If you’ve eaten at Gaggan downstairs, expect a different mood upstairs. This Bangkok-based restaurant trades the down-to-the-second theatre of tasting menus for a more elastic and buttoned-down ride. Think of it as an accessible love letter to two cuisines that rarely meet but somehow speak the same spicy, celebratory language.
Tiles and textiles in sunburst orange and cobalt blue, a neon skeleton sitting on the edge of the pass, mismatched plates that add to the room’s playful mise-en-scène. This is less of a sacred fine dining and more of a convivial family-style dine where the food is a riff rather than a literal mash-up, the wine and cocktail lists lean natural and generous.

We start with the very-addictive Papdi Chaat with a yoghurt sphere bursting with a sweet and spicy tamarind acidity, Pani Puri with a chewy tortilla encasing herbaceous tamarind water, and a Pork Vindaloo Taco with homemade flour tortillas and chargrilled pineapple. The Aguachile Verde salad with fennel, radicchio, green apple, fig leaf oil, chilli, mint, and lime is the zesty wonder we’d love to eat all summer. The Ceviche flirts with spiced coconut milk, the highly recommended Gaggan’s Crab Curry with Poee vanishes before you can say arriba!, and Crispy Churros with saffron cardamom syrup and pistachio cream, which is apparently Mukesh Ambani’s darling favourite. Triple hurrah for the Leche Flan that deserves to be ordered, irrespective of how many buttons from your trousers have popped open.


Special props to the service team whose enthusiasm and charm chirps up the mood and, might we say, make the food taste better. It’s the kind of hospitality that feels like being invited to a friend’s house who happens to have impeccable taste in mezcal and masala.

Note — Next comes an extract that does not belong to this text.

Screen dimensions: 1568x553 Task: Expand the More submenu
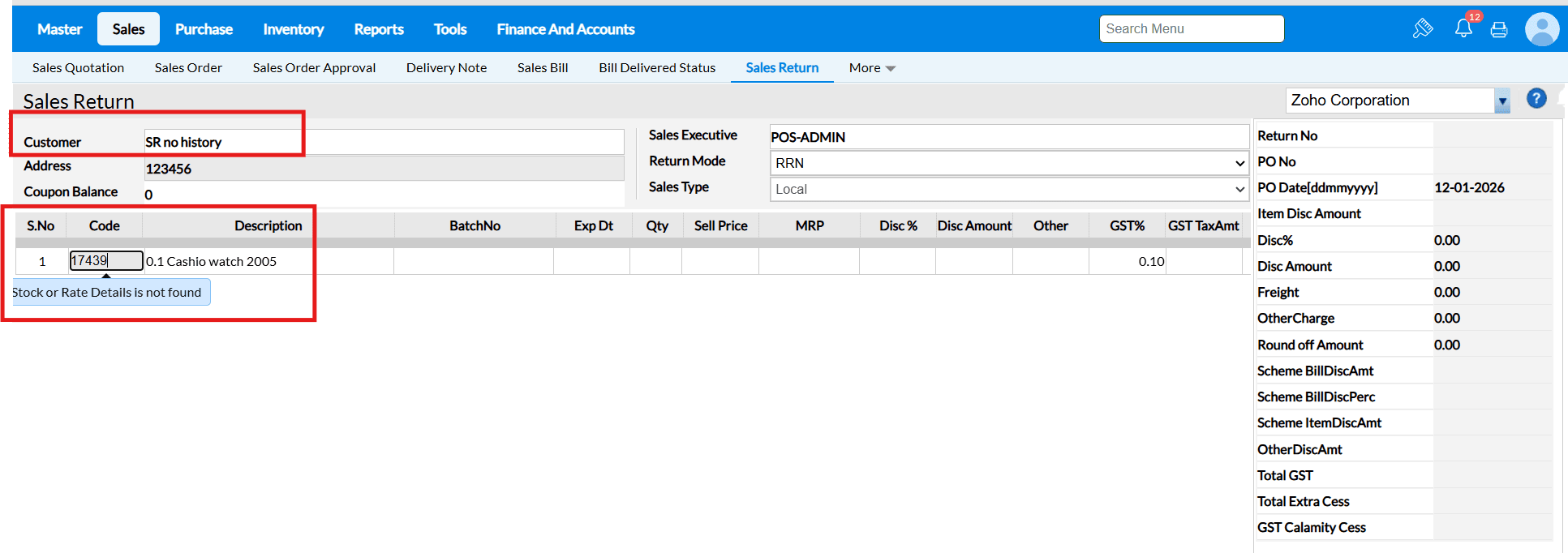click(872, 68)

Our advice for the local or travelling diner: go hungry and plan for sharing. Dishes arrive in waves, and the hurrahs are often in cross-cultural culinary collisions. The setting suits everything from messy catch-ups (our rascal table) to birthday meals (we sang along). The misses, like the Palak Avocado, are expected and part and parcel of the fusion risk-reward. The hits adeptly flirt with novelty and culinary depth. Expect a moderate to lively ambience across tables who like to argue about whether a dish is more Mexican or more Indian (the correct answer: both).